Kindest,
我正在尝试扩展一些有效的HIVE查询,但似乎不尽如人意。只是想测试GROUP BY功能,这是我需要完成的许多查询所共有的。这是我试图执行的查询:
DROP table CurrentCostDataSamples_MySQL_Dump_Last_1_Hour_Summary;
CREATE EXTERNAL TABLE IF NOT EXISTS CurrentCostDataSamples_MySQL_Dump_Last_1_Hour_Summary ( messageRowID STRING, payload_sensor INT, messagetimestamp BIGINT, payload_temp FLOAT, payload_timestamp BIGINT, payload_timestampmysql STRING, payload_watt INT, payload_wattseconds INT )
STORED BY 'org.apache.hadoop.hive.cassandra.CassandraStorageHandler'
WITH SERDEPROPERTIES ( "cassandra.host" = "127.0.0.1",
"cassandra.port" = "9160",
"cassandra.ks.name" = "EVENT_KS",
"cassandra.ks.username" = "admin",
"cassandra.ks.password" = "admin",
"cassandra.cf.name" = "currentcost_stream",
"cassandra.columns.mapping" = ":key, payload_sensor, Timestamp, payload_temp, payload_timestamp, payload_timestampmysql, payload_watt, payload_wattseconds" );
select messageRowID, payload_sensor, messagetimestamp, payload_temp, payload_timestamp, payload_timestampmysql, payload_watt, payload_wattseconds, hour(from_unixtime(payload_timestamp)) AS hourly
FROM CurrentCostDataSamples_MySQL_Dump_Last_1_Hour_Summary
WHERE payload_timestamp > unix_timestamp() - 3024*60*60
GROUP BY hourly;
这会产生以下错误:
错误:执行Hive脚本时出错。
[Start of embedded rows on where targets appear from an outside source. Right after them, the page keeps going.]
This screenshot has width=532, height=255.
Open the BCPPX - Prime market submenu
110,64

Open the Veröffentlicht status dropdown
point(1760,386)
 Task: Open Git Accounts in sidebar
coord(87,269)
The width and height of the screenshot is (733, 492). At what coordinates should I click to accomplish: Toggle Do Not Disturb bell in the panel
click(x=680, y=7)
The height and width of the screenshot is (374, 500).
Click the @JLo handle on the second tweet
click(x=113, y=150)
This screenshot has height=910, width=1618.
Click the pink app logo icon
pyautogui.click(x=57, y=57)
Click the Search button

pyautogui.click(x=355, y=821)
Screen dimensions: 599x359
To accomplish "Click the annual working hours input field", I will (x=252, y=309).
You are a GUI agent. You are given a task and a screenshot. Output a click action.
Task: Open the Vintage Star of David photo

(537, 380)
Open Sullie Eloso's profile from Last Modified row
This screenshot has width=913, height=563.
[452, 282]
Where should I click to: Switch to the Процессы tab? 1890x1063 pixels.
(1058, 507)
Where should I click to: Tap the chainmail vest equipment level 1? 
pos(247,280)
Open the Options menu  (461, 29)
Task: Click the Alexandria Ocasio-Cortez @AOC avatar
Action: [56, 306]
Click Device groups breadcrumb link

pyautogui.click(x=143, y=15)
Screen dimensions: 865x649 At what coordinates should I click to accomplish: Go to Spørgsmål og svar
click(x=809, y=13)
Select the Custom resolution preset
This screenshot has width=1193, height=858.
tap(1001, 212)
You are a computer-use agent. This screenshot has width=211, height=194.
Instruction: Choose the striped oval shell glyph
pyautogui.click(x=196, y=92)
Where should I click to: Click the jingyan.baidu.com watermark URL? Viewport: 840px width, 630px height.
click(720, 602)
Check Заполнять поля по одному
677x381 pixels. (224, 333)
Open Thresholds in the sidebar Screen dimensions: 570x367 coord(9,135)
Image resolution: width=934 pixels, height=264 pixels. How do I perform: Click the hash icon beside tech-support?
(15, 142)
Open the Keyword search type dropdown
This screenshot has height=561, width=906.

查询返回非零代码: 10,原因:FAILED:语义分析错误:第1行:320无效 表别名或列引用'每小时' :(可能的列名是: messagerowid,payload_sensor,messagetimestamp,payload_temp, payload_timestamp,payload_timestampmysql,payload_watt, payload_wattseconds)
目的是最终得到一个时间限制的查询(比如说最后24小时),在REST()上填写payload_wattsecond等。为了开始打破然后创建摘要表,我开始按查询构建一个组将导出select查询的每小时锚点。
问题虽然是上面的错误。非常感谢任何有关此处错误的指示..似乎无法自己找到它,但我再次成为HIVE的新手。
提前致谢..
更新:尝试更新查询。这是我刚刚尝试运行的查询:
DROP table CurrentCostDataSamples_MySQL_Dump_Last_1_Hour_Summary;
CREATE EXTERNAL TABLE IF NOT EXISTS CurrentCostDataSamples_MySQL_Dump_Last_1_Hour_Summary ( messageRowID STRING, payload_sensor INT, messagetimestamp BIGINT, payload_temp FLOAT, payload_timestamp BIGINT, payload_timestampmysql STRING, payload_watt INT, payload_wattseconds INT )
STORED BY 'org.apache.hadoop.hive.cassandra.CassandraStorageHandler'
WITH SERDEPROPERTIES ( "cassandra.host" = "127.0.0.1",
"cassandra.port" = "9160",
"cassandra.ks.name" = "EVENT_KS",
"cassandra.ks.username" = "admin",
"cassandra.ks.password" = "admin",
"cassandra.cf.name" = "currentcost_stream",
"cassandra.columns.mapping" = ":key, payload_sensor, Timestamp, payload_temp, payload_timestamp, payload_timestampmysql, payload_watt, payload_wattseconds" );
select messageRowID, payload_sensor, messagetimestamp, payload_temp, payload_timestamp, payload_timestampmysql, payload_watt, payload_wattseconds, hour(from_unixtime(payload_timestamp))
FROM CurrentCostDataSamples_MySQL_Dump_Last_1_Hour_Summary
WHERE payload_timestamp > unix_timestamp() - 3024*60*60
GROUP BY hour(from_unixtime(payload_timestamp));
..但是会产生另一个错误,即:
ERROR: Error while executing Hive script.Query returned non-zero code: 10, cause: FAILED: Error in semantic analysis: Line 1:7 Expression not in GROUP BY key 'messageRowID'
思想?
更新#2)以下是一些快速转储,这些样本派生到WSO2BAM中的EVENT_KS CF中。最后一列是计算的(在perl守护进程中......)#watt_seconds,它将在查询中用于计算总计为kwH的总和,然后将其转储到MySQL表中以同步到保存ui的应用程序/ ux layer ..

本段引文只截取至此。